Security Risks and Best Practices in AI Systems
Using a prebuilt pandas DataFrame agent introduces security risks by exposing system Python execution to anyone accessing the system. In a production environment, this can have serious implications:
- Containerized Deployment on AWS
- The production environment runs in AWS-managed containers.
- Containers are ephemeral—if the environment is corrupted, they can be easily destroyed and redeployed.
- They contain nothing of value other than the API key (discussed in the next section).
- My personal desktop remains unaffected by these risks.
API Key Exposure and Mitigation Strategies
-
Risk of OpenAI API Key Exposure
- The API key must be accessible on the production server to interact with GPT-4O-Mini.
- While restricting API key exposure at the prompt level (e.g., preventing it from being output) may seem like a solution, it can be bypassed via jailbreak techniques.

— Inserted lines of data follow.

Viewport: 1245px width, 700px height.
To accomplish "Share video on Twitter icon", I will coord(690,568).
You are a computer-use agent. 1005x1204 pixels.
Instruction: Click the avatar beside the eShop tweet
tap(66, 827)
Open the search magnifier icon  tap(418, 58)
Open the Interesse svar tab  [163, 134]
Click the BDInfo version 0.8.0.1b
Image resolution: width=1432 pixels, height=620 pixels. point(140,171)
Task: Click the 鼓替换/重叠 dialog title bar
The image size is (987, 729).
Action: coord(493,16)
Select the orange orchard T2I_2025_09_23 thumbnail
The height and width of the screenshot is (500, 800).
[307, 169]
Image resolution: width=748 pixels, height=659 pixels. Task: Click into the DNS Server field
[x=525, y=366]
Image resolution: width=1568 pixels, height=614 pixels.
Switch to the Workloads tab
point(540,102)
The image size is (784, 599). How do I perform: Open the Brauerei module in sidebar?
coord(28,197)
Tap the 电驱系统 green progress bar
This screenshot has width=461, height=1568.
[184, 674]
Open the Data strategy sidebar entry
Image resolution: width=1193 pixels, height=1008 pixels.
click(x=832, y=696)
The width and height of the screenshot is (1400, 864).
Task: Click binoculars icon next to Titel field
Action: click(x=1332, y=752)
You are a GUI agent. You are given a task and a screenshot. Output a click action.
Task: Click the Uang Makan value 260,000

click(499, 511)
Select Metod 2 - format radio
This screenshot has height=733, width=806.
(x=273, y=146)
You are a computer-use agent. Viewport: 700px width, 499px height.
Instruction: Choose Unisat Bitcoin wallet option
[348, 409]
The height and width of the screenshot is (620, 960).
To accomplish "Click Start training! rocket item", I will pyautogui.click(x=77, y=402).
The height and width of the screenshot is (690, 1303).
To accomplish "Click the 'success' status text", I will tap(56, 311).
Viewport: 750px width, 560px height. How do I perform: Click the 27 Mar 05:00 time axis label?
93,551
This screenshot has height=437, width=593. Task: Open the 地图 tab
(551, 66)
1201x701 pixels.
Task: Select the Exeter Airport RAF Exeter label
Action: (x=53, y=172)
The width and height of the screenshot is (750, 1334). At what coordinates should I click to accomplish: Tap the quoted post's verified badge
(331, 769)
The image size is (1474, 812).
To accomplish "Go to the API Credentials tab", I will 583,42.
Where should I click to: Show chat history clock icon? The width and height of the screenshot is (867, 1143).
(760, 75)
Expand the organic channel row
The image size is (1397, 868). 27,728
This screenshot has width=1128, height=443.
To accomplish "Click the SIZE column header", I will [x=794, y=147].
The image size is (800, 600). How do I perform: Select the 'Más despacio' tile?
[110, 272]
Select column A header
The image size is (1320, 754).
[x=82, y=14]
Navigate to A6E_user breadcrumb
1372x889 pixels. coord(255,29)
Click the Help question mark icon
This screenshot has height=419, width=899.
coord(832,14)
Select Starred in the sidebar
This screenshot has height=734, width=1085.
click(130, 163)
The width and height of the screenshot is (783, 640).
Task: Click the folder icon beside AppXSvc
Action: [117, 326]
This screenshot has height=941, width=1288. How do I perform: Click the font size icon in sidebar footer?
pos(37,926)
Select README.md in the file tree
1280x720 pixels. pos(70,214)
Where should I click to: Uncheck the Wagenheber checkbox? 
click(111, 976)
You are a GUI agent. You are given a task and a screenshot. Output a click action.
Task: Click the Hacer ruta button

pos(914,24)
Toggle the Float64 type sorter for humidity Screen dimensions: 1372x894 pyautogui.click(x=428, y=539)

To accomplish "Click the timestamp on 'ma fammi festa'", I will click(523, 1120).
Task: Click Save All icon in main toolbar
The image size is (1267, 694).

- To mitigate this, I have enforced security at the code level, ensuring the API key is never exposed in logs, responses, or accessible environments.
- Additionally, I have implemented usage limits at the API provider level to cap monthly expenses, serving as a fail-safe in case of unexpected leaks or abuse.
-
Potential and Unknown Attack Vectors
- Despite implemented safeguards, I am aware of specific ways my API key could still be leaked.
- Additionally, unknown vulnerabilities may exist, which need continuous assessment and mitigation.
Long-Term Security Considerations
If this system is scaled further, securing the API key and the overall infrastructure must be a top priority. A more comprehensive approach—including environment isolation, access controls, and strict request validation—should be taken to minimize security risks.
Lessons Learned from AI Deployments
Agentic workflows are just tools, not solutions—they require a clear use case or domain-specific challenge to be effective. Not every problem warrants an agentic approach; the complexity must justify the need for automation. Scalability and efficiency should be considered from the start, ensuring workflows remain adaptable through iterative improvements.